Historias de la vida real colmadas de dicha y calor de hogar.
Mi época de nostalgia
A veces, desearía tener un río en el que pudiera patinar.
Patricia Dawn Robertson
Era diciembre de 2009 y junto a mi pareja Grant y nuestro border collie, Laddie, estábamos viajando a la casa de mis padres, una travesía de ocho horas en auto. Pasaríamos Navidad en el pequeño pueblo al que se habían mudado después de jubilarse unos años antes. Luego de una vida dedicada al periodismo deportivo, mi padre estaba muy entusiasmado por disfrutar sus últimos años junto a mi madre en este rústico pueblo ubicado al norte de la ciudad canadiense de Winnipeg.
Había sido un viaje espantoso. Mientras Grant se abría camino a través de aquellas calles rurales cubiertas de hielo en nuestro Volvo familiar, yo iba aterrada en el asiento del acompañante desviando la mirada de los autos que patinaban y quedaban en las zanjas.
Logramos llegar sanos y salvos y mi madre nos recibió por la entrada principal como si fuéramos integrantes de la expedición Shackleton que finalmente regresaban a casa luego de estar perdidos por años. Desde su sillón reclinable de color azul, mi padre giró la cabeza y sonrió. Una profunda sensación de alivio recorrió mi cuerpo. Todavía me reconocía. Aún no era demasiado tarde.

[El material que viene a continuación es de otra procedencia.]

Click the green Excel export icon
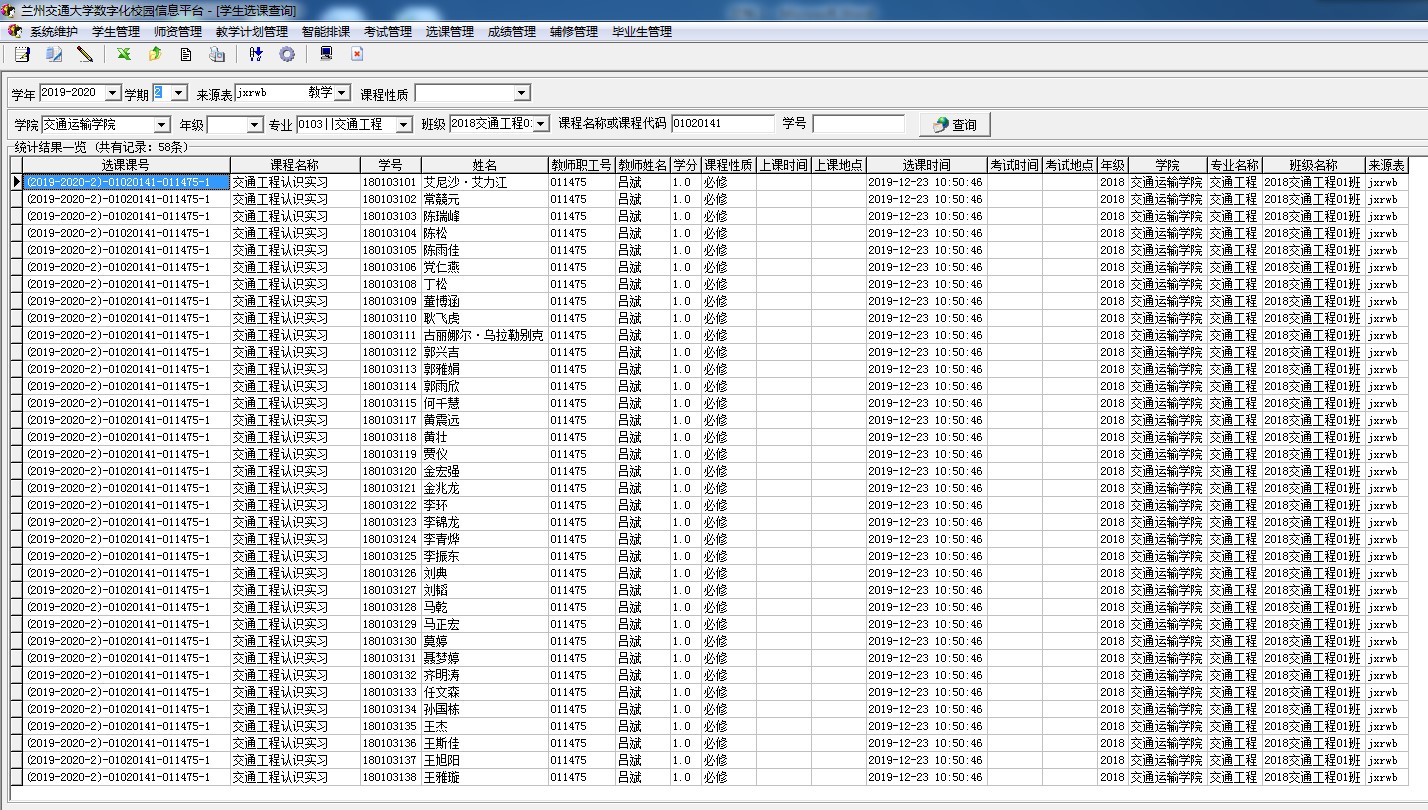The width and height of the screenshot is (1428, 810). (x=124, y=55)
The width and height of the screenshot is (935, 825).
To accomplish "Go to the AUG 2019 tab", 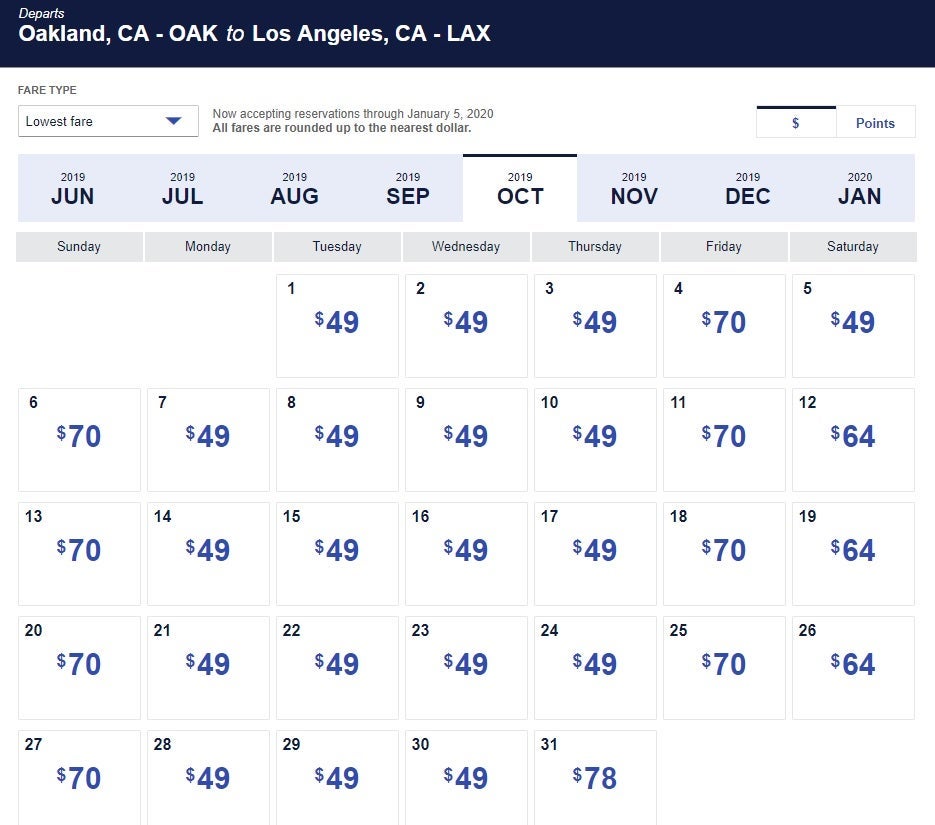I will click(x=294, y=188).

Mi madre se veía profundamente exhausta. Cuidaba a papá todos los días y se negaba a tomarse un descanso. “Si me voy, temo que al regresar tu padre no sepa quién soy”.
UNOS DÍAS DESPUÉS me encontré haciendo un poco de terapia de compras en Tergesen’s en la localidad cercana de Gimli, una comunidad pesquera con fuerte herencia islandesa. La tienda, lugar favorito de compras de toda mi familia, está repleta de libros, sweaters islandeses, guantes abrigados, delicadas bufandas y alegres sombreros invernales.

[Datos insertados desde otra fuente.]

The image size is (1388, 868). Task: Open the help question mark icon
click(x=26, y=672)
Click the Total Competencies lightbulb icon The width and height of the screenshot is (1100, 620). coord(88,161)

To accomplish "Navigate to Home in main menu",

Era bueno estar otra vez en terreno familiar; yo nací en Winnipeg, pero me mudé muchas veces a lo largo de mi vida. Nuestra familia corría detrás de John Robertson, mi ambicioso padre y periodista deportivo, mientras él cubría los partidos de la liga profesional de béisbol para los principales diarios. Como nos mudábamos con tanta frecuencia, la palabra hogar era más un concepto que ladrillos físicos. Aun así, incluso hoy a mis 50 años, el área de Winnipeg siempre será donde me sienta más en casa.
Cada vez que regreso allí, voy a Tergesen’s en busca de esa dosis de reconfortante terapia. El abundante inventario de la temporada festiva despierta en mí recuerdos de aquel maravilloso sweater rojo que mis padres me regalaron cuando regresaron de su viaje de esquí a Noruega en 1974.
Mientras decidía una compra (una colección de cuentos de Alice Munro), de los parlantes de la tienda brotaba la nostálgica canción “River” de Joni Mitchell. “Desearía tener un río en el que pudiera patinar”, cantaba aquella melancólica canadiense en 1971 desde la soleada California. La nostalgia de la Navidad se apoderó de mí.
Mi ánimo cayó en picada como un termómetro en invierno y pasé de ser una compradora relajada a una hija triste en una visita obligada a sus padres mayores. Desde el último encuentro con mis padres, papá había cumplido 75 años y la demencia se había acelerado. Mi madre, con sus 74 años, estaba agotada de su rol de cuidadora, pero se negaba a soltarlo.
Mientras las lágrimas brotaban de mis ojos, dejé el libro y, en lugar de eso, compré un encantador par de mitones de gamuza marrón estilo Papá Noel. Mi padre siempre me decía que debía mantener mis manos abrigadas. En el pasado, cuando aparecían las primeras señales del invierno, sonaba mi teléfono: “¿Tienes suficiente ropa abrigada?”, me preguntaba. “Por supuesto, papá. Tengo 40 años”.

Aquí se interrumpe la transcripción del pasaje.